Konzeptuelle Lernwege und Sprachproduktion beim Verständnisaufbau für Änderung der Änderung
摘要
Die meisten Zugänge zur qualitativen Analysis sind vor der formalen Behandlung der Differentialrechnung angesiedelt in der Hoffnung, dass Lernende die formalen Konzepte dann automatisch an die qualitativen kontextbezogenen Konzepte anknüpfen. Doch beinhaltet das Prinzip Inhalt vor Kalkül auch, zu späteren Zeitpunkten auf die qualitativen kontextbezogenen Konzepte zurück zu kommen und immer wieder solche Anknüpfungen herzustellen.

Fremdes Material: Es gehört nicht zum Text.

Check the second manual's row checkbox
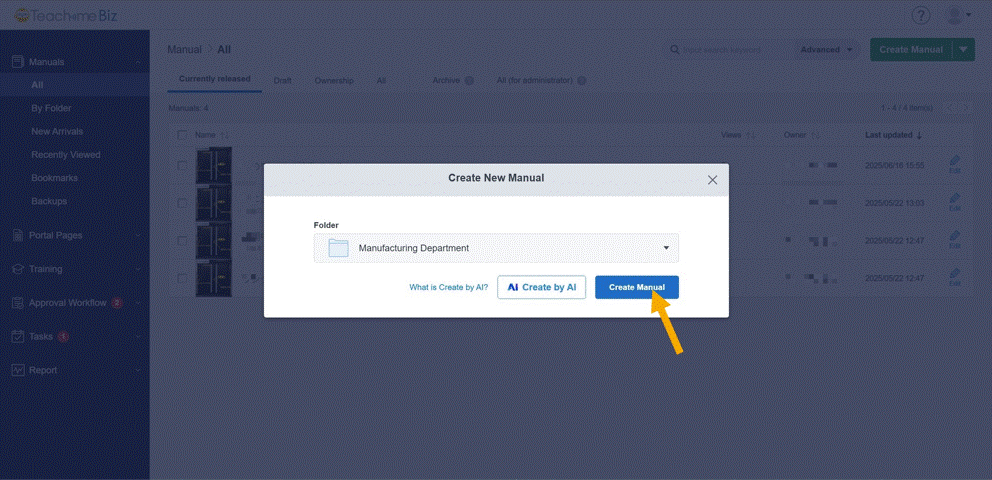Screen dimensions: 992x480 [182, 203]
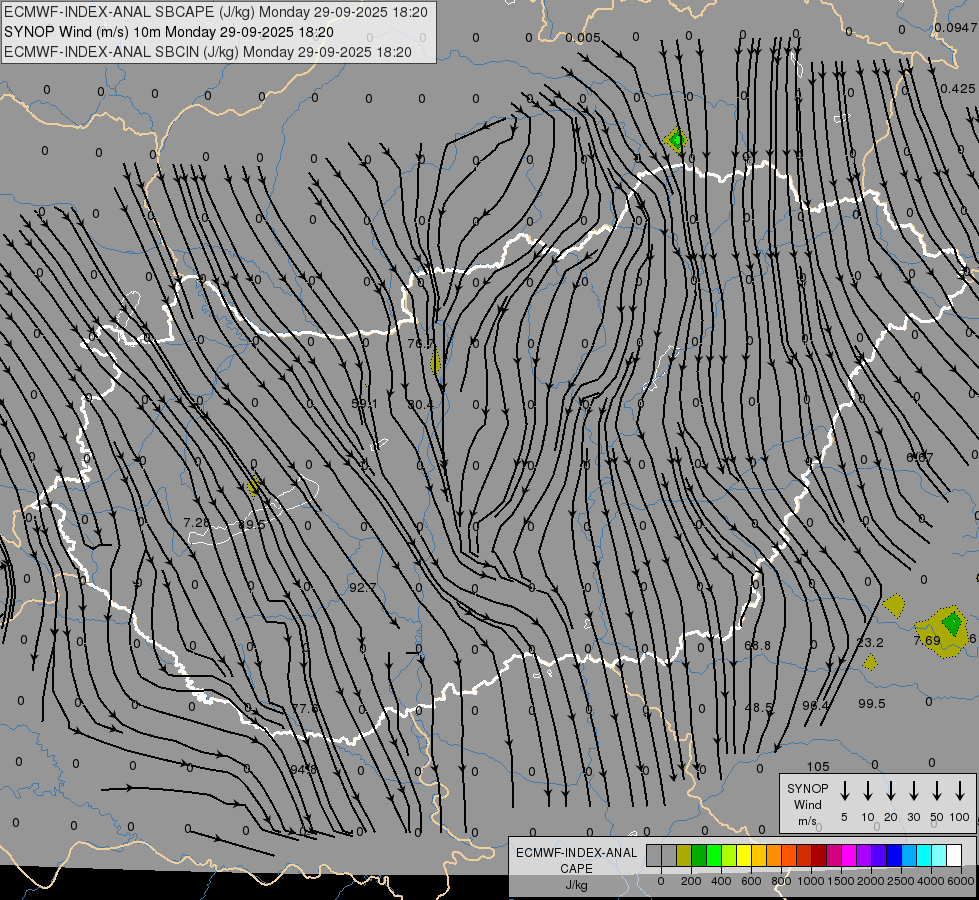Viewport: 979px width, 900px height.
Task: Click the green CAPE patch near 7.69
Action: click(x=951, y=624)
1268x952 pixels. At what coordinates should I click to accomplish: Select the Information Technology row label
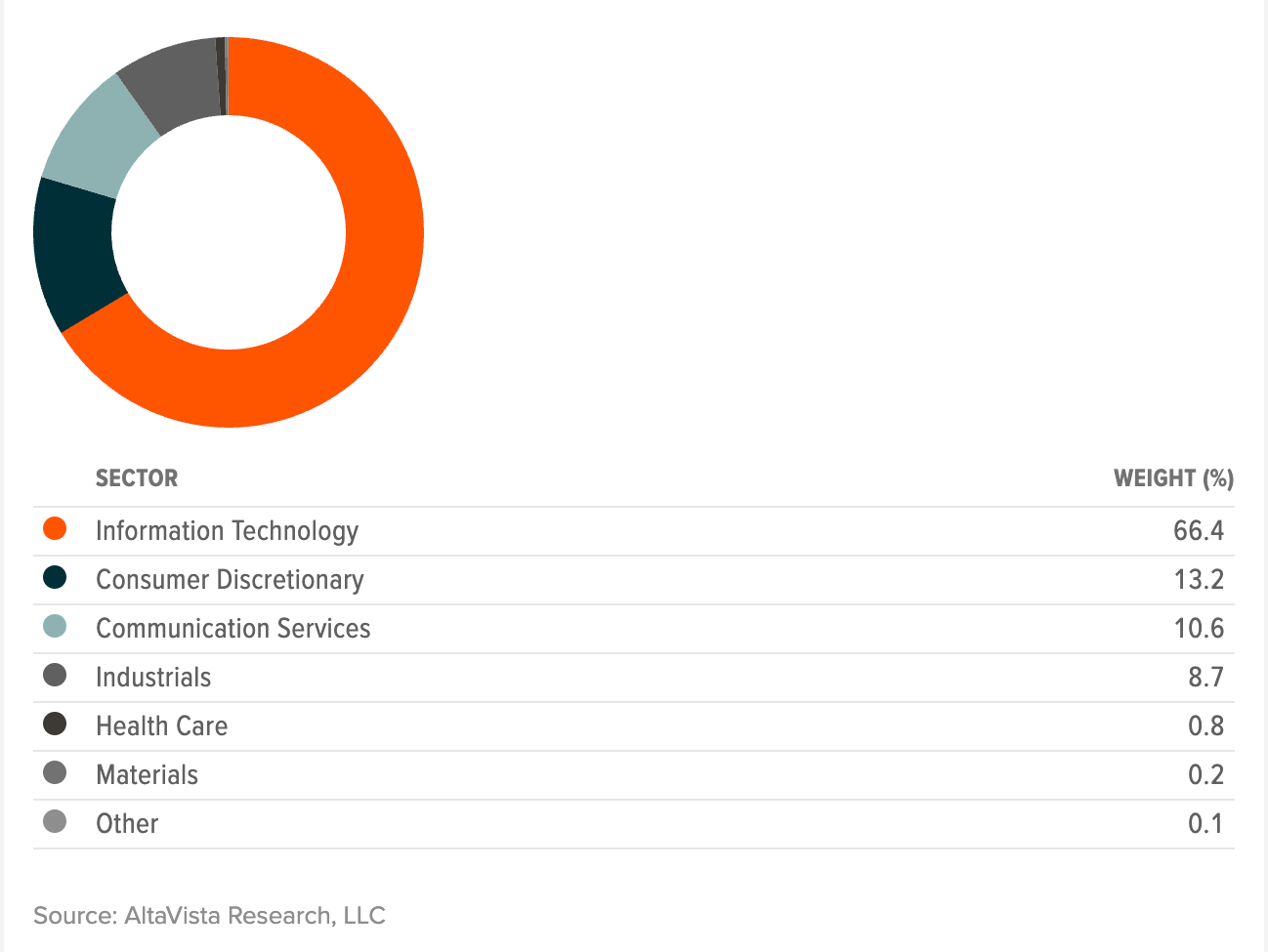coord(227,530)
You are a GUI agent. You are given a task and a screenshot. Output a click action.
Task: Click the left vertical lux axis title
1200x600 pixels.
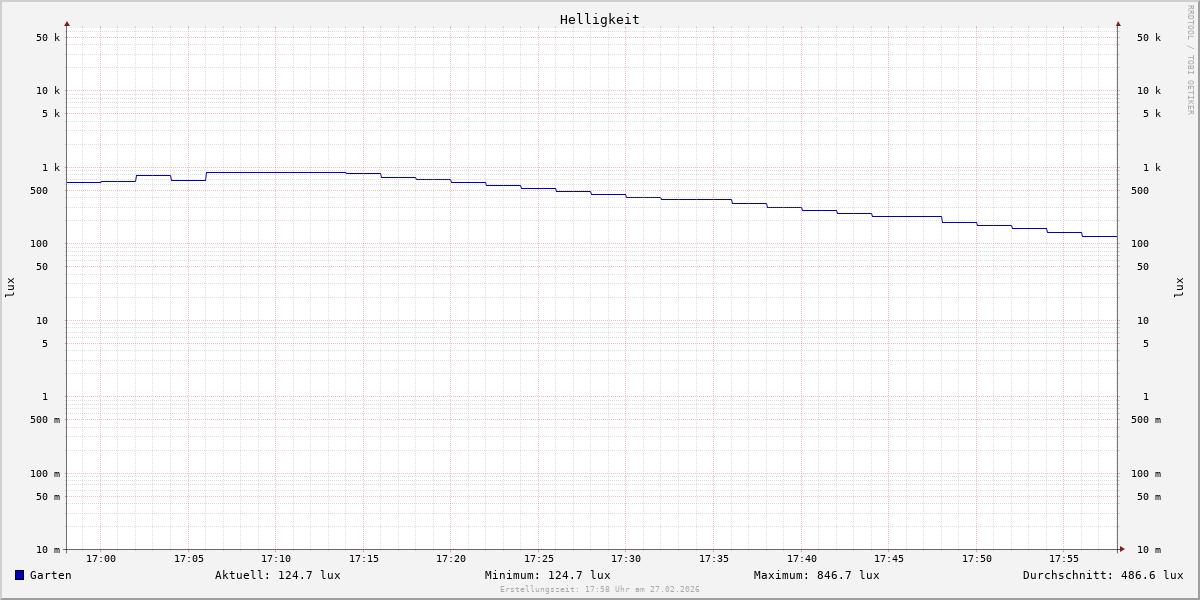pyautogui.click(x=10, y=287)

Der in dieser Arbeit entwickelte Lernpfad sieht deswegen explizit einen zweiten Teil vor, in dem an die formalen Begriffe nochmals qualitativ und kontextbezogen angeknüpft werden soll. In Kapitel 8 liegt der Fokus auf dem Verständnisaufbau in der Verknüpfung von qualitativen und formalen Konzepten zu diesem späteren Moment in der Differentialrechnung. Derweil wurde im Unterricht die qualitative Änderung hin zur ersten und zweiten Ableitungsfunktion mittels durchschnittlicher und momentaner Änderungsrate, Differentialquotient und Grenzwertbegriff formalisiert und die zugehörigen prozeduralen Verfahren (z. B. Ableitungsregeln) erarbeitet. Beides ist nicht Untersuchungsgegenstand dieser Arbeit. Nachdem auch die zweite Ableitung bereits formal und geometrisch behandelt sowie Kurven bzgl. Extrem- und Wendepunkten diskutiert wurden, fokussierten weitere Designexperimente darauf, dieses formale Konzept nachträglich mit den qualitativen Konzepten von Bestand und Änderung zu verknüpfen. Beabsichtigt wird damit auch, eine kontextbezogene (nicht nur geometrische) Bedeutungskonstruktion der zweiten Ableitung als Änderung der Änderung durch qualitatives Auffalten zu fördern.